The Shapiro-Wilk test is a test of normality that assesses whether a sample is likely to originate from a normal distribution. Verifying normality of distribution is a requirement for running several of the well-known statistical tests such as Student’s t-test and ANOVA.
In this test, the null hypothesis H0
states that the sample comes from a normally distributed population.
The function to use in R is shapiro.test()
and the syntax is shapiro.test(sample)
where sample
is the vector containing the data.
Let’s take an example where we measured the size of blue ground beetles (Carabus intricatus) at a given location. Here is the code for the vector containing the data:
# sample data
size <- c(25,22,28,24,26,24,22,21,23,25,26,30,25,24,21,27,28,23,25,24,20,22,24,23,22,24,20,19,21,22)
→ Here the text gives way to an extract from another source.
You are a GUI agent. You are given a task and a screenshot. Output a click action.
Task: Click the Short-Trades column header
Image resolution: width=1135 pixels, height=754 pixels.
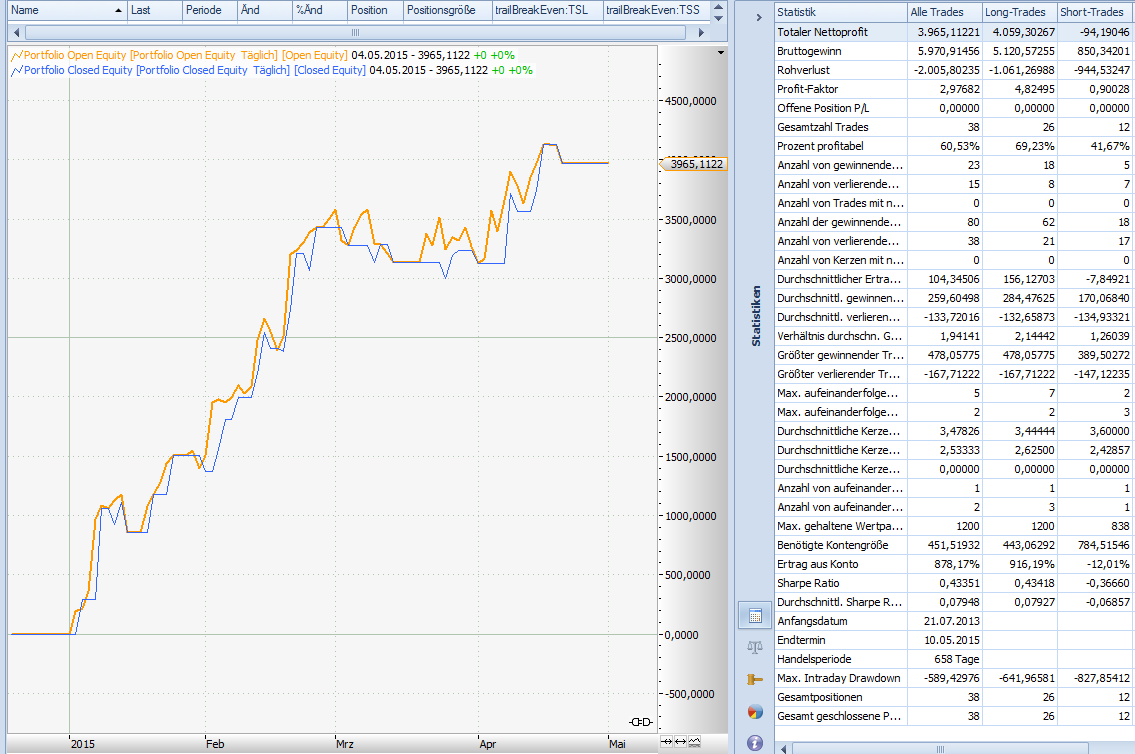pyautogui.click(x=1096, y=12)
To visualize the distribution of the sample, we may use a Q-Q plot with a quantile-quantile line:
The rather good alignment of the dots in this plot shows that the distribution is close to normality, but this needs to be verified with a test.
We use shapiro.test()
the following way:
shapiro.test(size)
##
## Shapiro-Wilk normality test
##
## data: size
## W = 0.97168, p-value = 0.586
Apparently, the p-value is rather high, well over 0.05. The null hypothesis H0
is NOT rejected, meaning that the sample is very likely to be normally distributed.